Task prompt:
Reproduce each record verbatim, images excluded.

Collected data
=====

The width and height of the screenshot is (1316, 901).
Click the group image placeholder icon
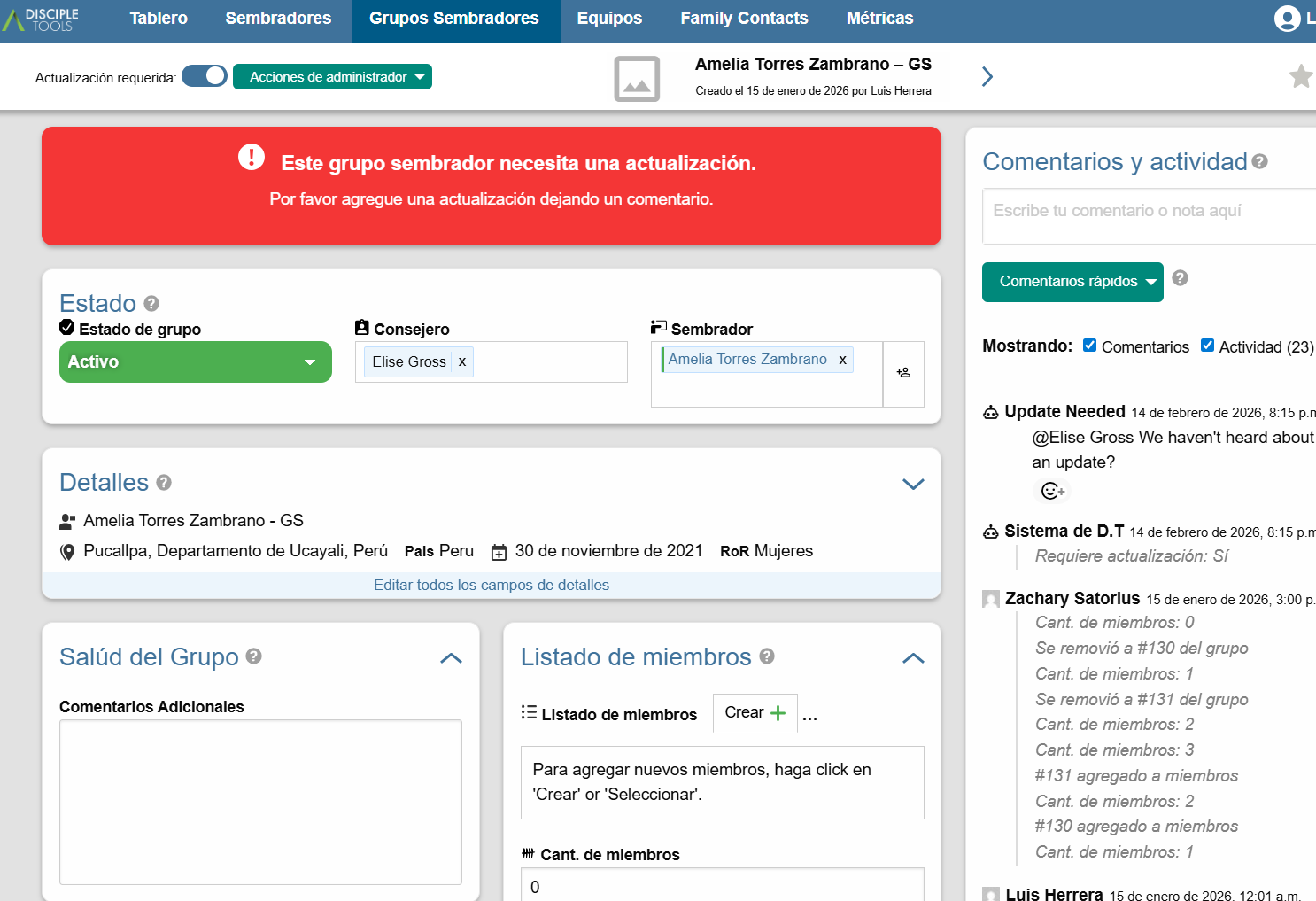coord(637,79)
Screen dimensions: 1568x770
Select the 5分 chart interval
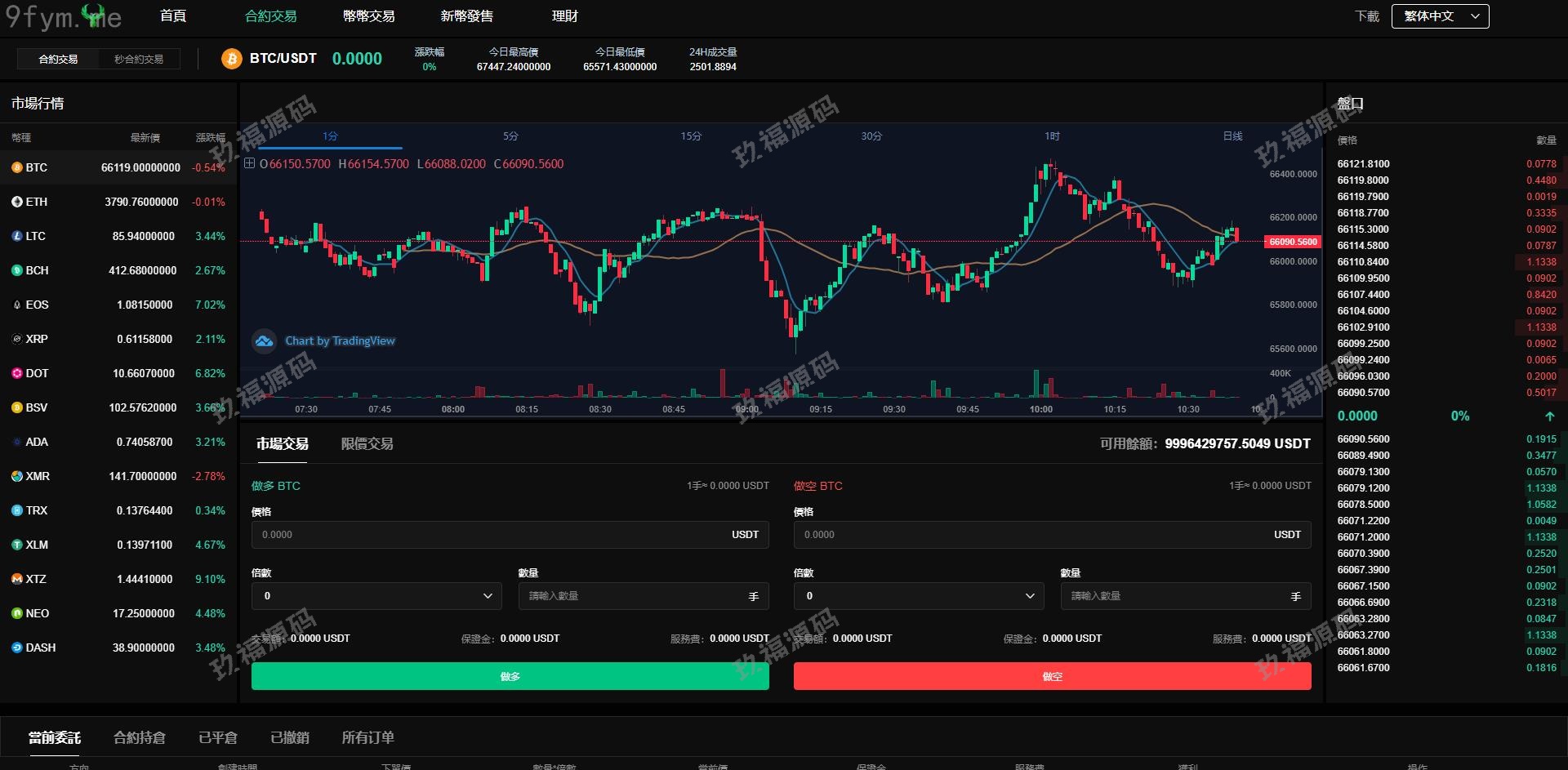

=====

Result:
The width and height of the screenshot is (1316, 901).
Click the group image placeholder icon
coord(637,79)
Screen dimensions: 1568x770
Select the 5分 chart interval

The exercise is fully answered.